As per coding guidelines "proper secret handling (no secrets in logs, use GITHUB_TOKEN where possible)".

🤖 Prompt for AI Agents

Verify each finding against current code. Fix only still-valid issues, skip the
rest with a brief reason, keep changes minimal, and validate.

In @.github/workflows/ci.yml around lines 19 - 24, The job currently exposes
GITHUB_PACKAGES_TOKEN at job level (env: GITHUB_PACKAGES_TOKEN) making it
available during npm ci and tests; remove GITHUB_PACKAGES_TOKEN from the
top-level env and instead inject it only into the specific .NET/Nuke steps that
need the NuGet feed by adding env: GITHUB_PACKAGES_TOKEN: ${{
secrets.GITHUB_TOKEN }} to those steps (the steps that run NuGet restore, dotnet
restore, or Nuke tasks), ensuring npm ci/test steps do not have access to that
env var.

[coderabbitai]

⚠️ Potential issue | 🟠 Major | ⚡ Quick win

Manueller Publish braucht einen Ref-Guard auf Git-Tags.

workflow_dispatch kann aktuell von Branches laufen; in Kombination mit leerem Input endet das schnell in einem unbeabsichtigten latest-Publish. Bitte vor dem Tag-Resolve auf refs/tags/* hart abbrechen.

Vorschlag (fail-fast bei nicht-Tag-Refs)

       - name: Resolve npm dist-tag
         shell: bash
         env:
           DISPATCH_TAG: ${{ inputs.tag }}
           IS_PRERELEASE: ${{ github.event.release.prerelease }}
           EVENT_NAME: ${{ github.event_name }}
         run: |
           set -euo pipefail
+          if [ "$EVENT_NAME" = "workflow_dispatch" ] && [[ "${GITHUB_REF:-}" != refs/tags/* ]]; then
+            echo "::error::workflow_dispatch publish is only allowed from tag refs (refs/tags/*)."
+            exit 1
+          fi
           if [ "$EVENT_NAME" = "workflow_dispatch" ] && [ -n "$DISPATCH_TAG" ]; then
             dist_tag="$DISPATCH_TAG"
           elif [ "$IS_PRERELEASE" = "true" ]; then
             dist_tag="next"
           else
             dist_tag="latest"
           fi

As per coding guidelines "unnecessary workflow triggers".

Also applies to: 66-87

🤖 Prompt for AI Agents

Verify each finding against current code. Fix only still-valid issues, skip the
rest with a brief reason, keep changes minimal, and validate.
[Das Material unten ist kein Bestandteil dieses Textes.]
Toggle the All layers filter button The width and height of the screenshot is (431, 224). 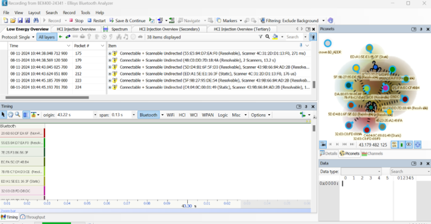(x=47, y=37)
In @.github/workflows/publish.yml around lines 6 - 12, Add a hard ref-guard that
aborts manual publishes if the workflow was triggered from a non-tag ref: check
the event context (workflow_dispatch) and verify GITHUB_REF or github.ref_name
matches refs/tags/* before performing any tag resolution or defaulting the tag
input; if the ref does not match refs/tags/*, exit early with a clear failure
message to prevent unintended "latest" publishes when the tag input is empty.
Ensure this guard runs prior to any logic that inspects or defaults the
workflow_dispatch input named "tag" and is applied consistently for the other
publish sections referenced (lines around the publish job logic).